## Listed records:
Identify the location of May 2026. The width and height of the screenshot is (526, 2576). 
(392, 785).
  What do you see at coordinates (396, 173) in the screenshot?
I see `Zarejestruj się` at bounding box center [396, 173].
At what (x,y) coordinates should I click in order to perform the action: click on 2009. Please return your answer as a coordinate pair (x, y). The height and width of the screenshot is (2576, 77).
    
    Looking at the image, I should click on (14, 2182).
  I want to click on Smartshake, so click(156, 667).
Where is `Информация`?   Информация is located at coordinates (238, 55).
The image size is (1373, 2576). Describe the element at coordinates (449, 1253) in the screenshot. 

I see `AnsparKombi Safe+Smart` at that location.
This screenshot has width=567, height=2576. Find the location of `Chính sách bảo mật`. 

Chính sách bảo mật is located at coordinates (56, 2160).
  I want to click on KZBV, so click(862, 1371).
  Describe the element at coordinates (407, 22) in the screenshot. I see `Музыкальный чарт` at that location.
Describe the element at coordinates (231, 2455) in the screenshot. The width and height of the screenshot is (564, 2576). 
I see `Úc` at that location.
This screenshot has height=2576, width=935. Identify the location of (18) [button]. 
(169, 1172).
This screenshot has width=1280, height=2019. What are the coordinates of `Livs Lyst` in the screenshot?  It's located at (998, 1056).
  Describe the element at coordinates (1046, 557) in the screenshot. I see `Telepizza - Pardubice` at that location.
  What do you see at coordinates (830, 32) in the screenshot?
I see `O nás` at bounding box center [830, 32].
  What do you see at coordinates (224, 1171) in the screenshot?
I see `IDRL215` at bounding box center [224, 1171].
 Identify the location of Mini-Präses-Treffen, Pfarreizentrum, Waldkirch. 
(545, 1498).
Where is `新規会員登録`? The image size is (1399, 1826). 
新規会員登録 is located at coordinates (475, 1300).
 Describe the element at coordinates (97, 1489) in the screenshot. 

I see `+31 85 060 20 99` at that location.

## Written exercise:
Reproduce all of the lines above word for word.

## The response:
Identify the location of May 2026. The width and height of the screenshot is (526, 2576). 
(392, 785).
  What do you see at coordinates (396, 173) in the screenshot?
I see `Zarejestruj się` at bounding box center [396, 173].
At what (x,y) coordinates should I click in order to perform the action: click on 2009. Please return your answer as a coordinate pair (x, y). The height and width of the screenshot is (2576, 77).
    
    Looking at the image, I should click on (14, 2182).
  I want to click on Smartshake, so click(156, 667).
Where is `Информация`?   Информация is located at coordinates (238, 55).
The image size is (1373, 2576). Describe the element at coordinates (449, 1253) in the screenshot. 

I see `AnsparKombi Safe+Smart` at that location.
This screenshot has width=567, height=2576. Find the location of `Chính sách bảo mật`. 

Chính sách bảo mật is located at coordinates (56, 2160).
  I want to click on KZBV, so click(862, 1371).
  Describe the element at coordinates (407, 22) in the screenshot. I see `Музыкальный чарт` at that location.
Describe the element at coordinates (231, 2455) in the screenshot. The width and height of the screenshot is (564, 2576). 
I see `Úc` at that location.
This screenshot has height=2576, width=935. Identify the location of (18) [button]. 
(169, 1172).
This screenshot has width=1280, height=2019. What are the coordinates of `Livs Lyst` in the screenshot?  It's located at (998, 1056).
  Describe the element at coordinates (1046, 557) in the screenshot. I see `Telepizza - Pardubice` at that location.
  What do you see at coordinates (830, 32) in the screenshot?
I see `O nás` at bounding box center [830, 32].
  What do you see at coordinates (224, 1171) in the screenshot?
I see `IDRL215` at bounding box center [224, 1171].
 Identify the location of Mini-Präses-Treffen, Pfarreizentrum, Waldkirch. 
(545, 1498).
Where is `新規会員登録`? The image size is (1399, 1826). 
新規会員登録 is located at coordinates (475, 1300).
 Describe the element at coordinates (97, 1489) in the screenshot. 

I see `+31 85 060 20 99` at that location.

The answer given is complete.